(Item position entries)
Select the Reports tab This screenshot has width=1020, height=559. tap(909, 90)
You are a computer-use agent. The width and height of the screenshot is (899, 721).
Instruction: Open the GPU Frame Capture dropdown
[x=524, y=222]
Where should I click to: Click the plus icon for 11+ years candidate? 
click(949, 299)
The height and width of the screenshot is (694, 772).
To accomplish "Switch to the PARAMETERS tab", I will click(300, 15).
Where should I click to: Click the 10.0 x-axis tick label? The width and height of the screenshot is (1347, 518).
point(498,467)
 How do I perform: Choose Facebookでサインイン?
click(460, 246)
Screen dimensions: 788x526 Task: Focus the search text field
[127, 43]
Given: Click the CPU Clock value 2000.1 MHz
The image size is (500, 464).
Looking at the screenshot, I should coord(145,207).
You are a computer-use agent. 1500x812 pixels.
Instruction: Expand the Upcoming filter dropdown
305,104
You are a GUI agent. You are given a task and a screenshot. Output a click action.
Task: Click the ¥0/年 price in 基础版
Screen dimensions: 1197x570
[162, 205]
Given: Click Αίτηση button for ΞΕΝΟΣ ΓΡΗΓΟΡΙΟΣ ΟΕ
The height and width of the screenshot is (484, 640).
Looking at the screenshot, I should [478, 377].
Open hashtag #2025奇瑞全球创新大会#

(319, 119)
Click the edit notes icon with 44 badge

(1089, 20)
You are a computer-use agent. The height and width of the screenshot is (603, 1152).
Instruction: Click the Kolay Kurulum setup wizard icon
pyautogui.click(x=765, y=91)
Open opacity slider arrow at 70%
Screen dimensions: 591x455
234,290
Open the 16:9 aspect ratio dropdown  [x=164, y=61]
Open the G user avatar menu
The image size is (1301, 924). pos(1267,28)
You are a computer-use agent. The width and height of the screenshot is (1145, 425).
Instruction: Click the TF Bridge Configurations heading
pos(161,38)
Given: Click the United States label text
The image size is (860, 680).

* Set problem
Can you retype every line of the data above, character for character?

* Solved problem
Select the Reports tab This screenshot has width=1020, height=559. tap(909, 90)
You are a computer-use agent. The width and height of the screenshot is (899, 721).
Instruction: Open the GPU Frame Capture dropdown
[x=524, y=222]
Where should I click to: Click the plus icon for 11+ years candidate? 
click(949, 299)
The height and width of the screenshot is (694, 772).
To accomplish "Switch to the PARAMETERS tab", I will click(300, 15).
Where should I click to: Click the 10.0 x-axis tick label? The width and height of the screenshot is (1347, 518).
point(498,467)
 How do I perform: Choose Facebookでサインイン?
click(460, 246)
Screen dimensions: 788x526 Task: Focus the search text field
[127, 43]
Given: Click the CPU Clock value 2000.1 MHz
The image size is (500, 464).
Looking at the screenshot, I should coord(145,207).
You are a computer-use agent. 1500x812 pixels.
Instruction: Expand the Upcoming filter dropdown
305,104
You are a GUI agent. You are given a task and a screenshot. Output a click action.
Task: Click the ¥0/年 price in 基础版
Screen dimensions: 1197x570
[162, 205]
Given: Click Αίτηση button for ΞΕΝΟΣ ΓΡΗΓΟΡΙΟΣ ΟΕ
The height and width of the screenshot is (484, 640).
Looking at the screenshot, I should [478, 377].
Open hashtag #2025奇瑞全球创新大会#

(319, 119)
Click the edit notes icon with 44 badge

(1089, 20)
You are a computer-use agent. The height and width of the screenshot is (603, 1152).
Instruction: Click the Kolay Kurulum setup wizard icon
pyautogui.click(x=765, y=91)
Open opacity slider arrow at 70%
Screen dimensions: 591x455
234,290
Open the 16:9 aspect ratio dropdown  [x=164, y=61]
Open the G user avatar menu
The image size is (1301, 924). pos(1267,28)
You are a computer-use agent. The width and height of the screenshot is (1145, 425).
Instruction: Click the TF Bridge Configurations heading
pos(161,38)
Given: Click the United States label text
The image size is (860, 680).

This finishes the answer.